Рот мой неуправляемо кривится, я с рёвом бегу к бабушке: «Бабушка-а-а! Мама сказала, что я буду пья-я-я-яный!»
Мама бросается за мной. Бабушка накрывает меня рукой и машет маме, мол, иди, разберусь. Когда мама собирается заплакать, её подбородок берётся мелкой ямкой, как персиковая косточка. Вот и сейчас намечается невыносимая косточка, и мама уходит.
Пора спать.
Лежу в кровати, ковыряю стену. Уже давно проковырял здоровую, с мой кулак, дыру с сизой пылью. Обои торчат лохмотьями. Пыль сыплется в кроватку. Нижний лепесток обоев ещё может задержать труху, но я его тереблю, и – всё на простыне. Сколько раз меня ругали, а я ковыряю.
Уже давно должны «полететь сороки»: по чёрному полю стайка чёрно-белых в зелень точек, которые, сдвигаясь вбок, куда-то едут, едут и едут… Так всегда, когда засыпаю. Но сороки не летят, и я зову бабушку:
– Бабушка, я теперь умру?
– Нет. Нет, конечно…
Утешает негромко, но без сюсюканья.
– Ты до-о-олго будешь жить…
И добавляет зачарованно:
– В двадцать первом веке тебе будет сорок два года…
«Двадцать первый век» звучит, как нечто возвышенно-фантастическое… Говорит серьёзно, чуть мечтательно, но без намёка на сожаление, на жалость, что её не будет.
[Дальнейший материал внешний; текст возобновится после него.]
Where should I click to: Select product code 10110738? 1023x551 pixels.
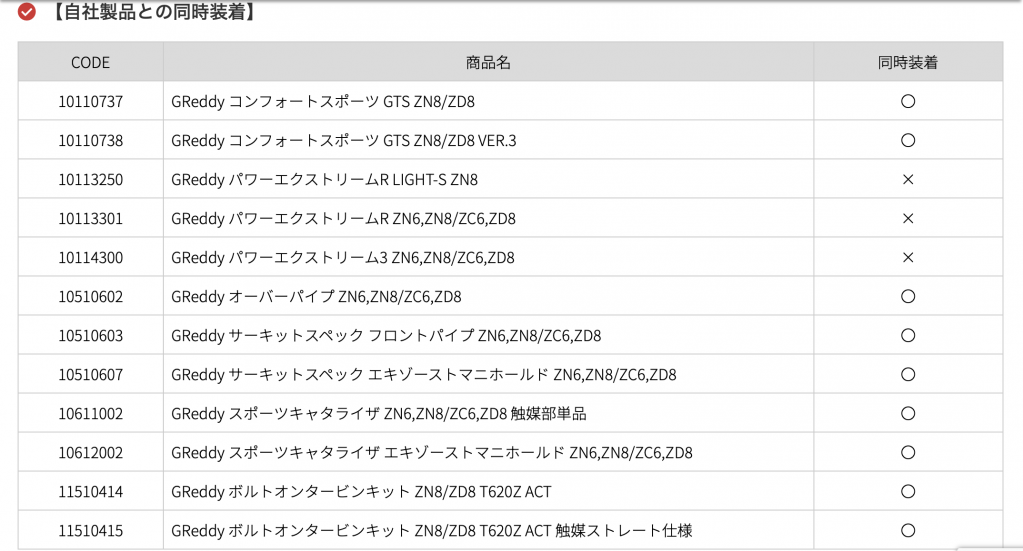click(90, 141)
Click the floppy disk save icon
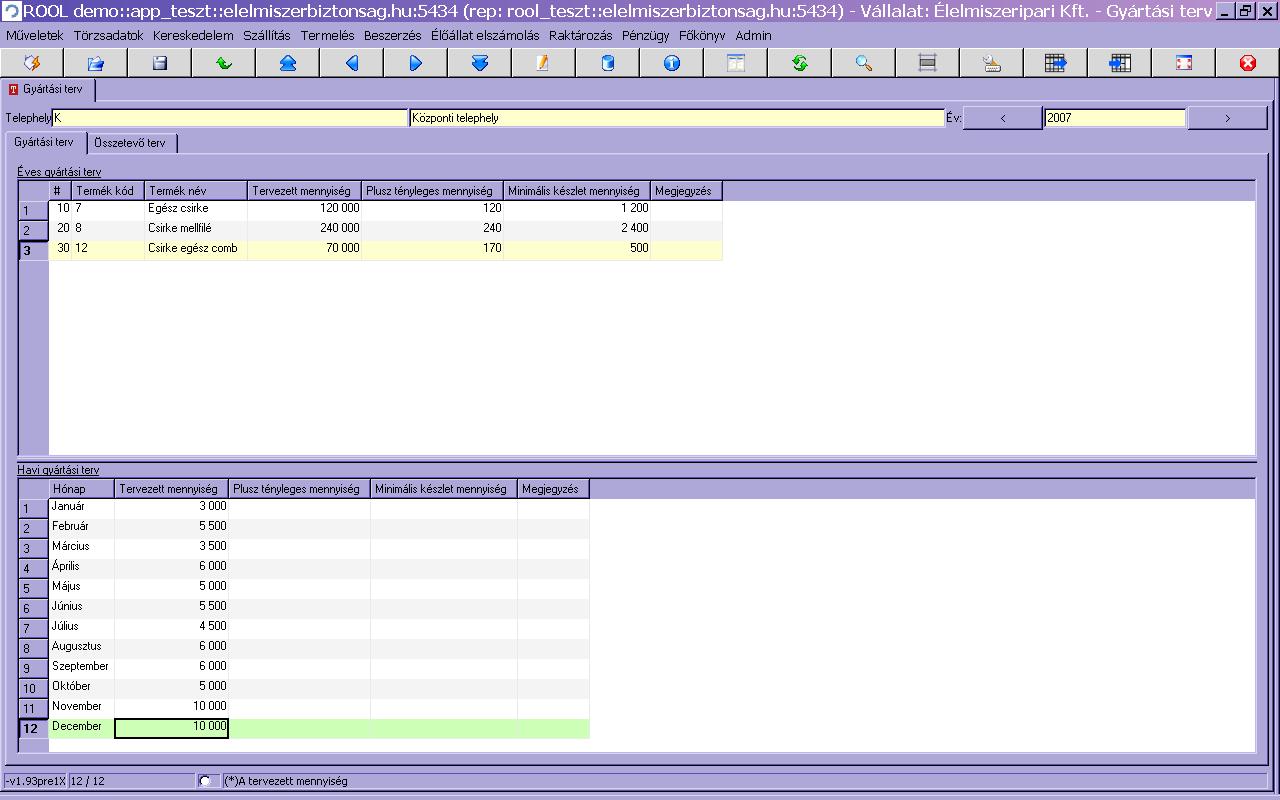The width and height of the screenshot is (1280, 800). tap(160, 63)
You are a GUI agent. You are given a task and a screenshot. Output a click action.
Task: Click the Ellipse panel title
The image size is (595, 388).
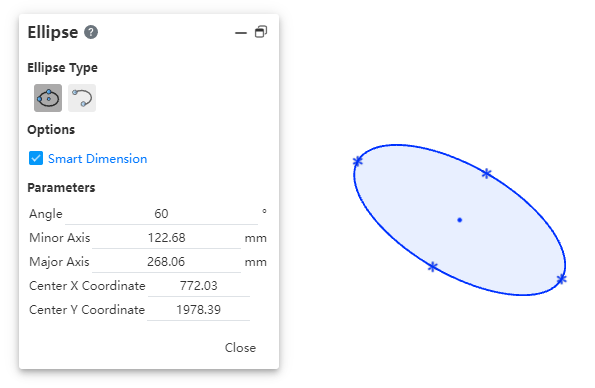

Как в дорогу собирает. С тихой радостью оттого, что дойду в такую даль, и за неё другой век увижу. А я леденею оттого, насколько буду пересохло-старым, и в слове «сорок» чудится рок.
Плачу и мне хочется спросить:
– Бабушка, а ты-ы-ы?
И не спрашиваю.
Двор
У нашего дома низ кирпичный, штукатуренный жёлтым, верх бревенчатый, крашен коричневой краской. Сам дом буквой Г и в его углу, закутке – внутренний двор, куда выходит моё окно. Если смотреть, то прямо – стена «Гипрожира», слева – противопожарная кирпичная стена, а справа – терраска наших соседей тёти Ксени и дяди Гриши. Всё встык.
«Гипрожир» – институт, где проектируют жиры. Окна «Гипрожира» весной открывались, и оттуда нёсся звук печатных машинок, мягкий, шепчущий, летучий. Я его сам себе изображал, поднося к уху ладонь и шевеля пальцами впритирочку.
Так же задумчиво питала мои ранние времена дверная песня магазина «Напротив», музыкально-заунывная, она раздавалась с другой стороны дома, с улицы. Из магазина «Напротив» по коридору проходили троицами дядечки и стучали в окошко: «Стаканчика не найдётся?» Стаканчик тут же выдавала бабушка, словно между ней и дядечками стоял уговор. Дяденьки в чёрном, в кепках, худощавенькие, маленькие и какие-то предельно измочаленные. Когда их изношенность совмещалась с водочкой, они ещё добрели морщинками.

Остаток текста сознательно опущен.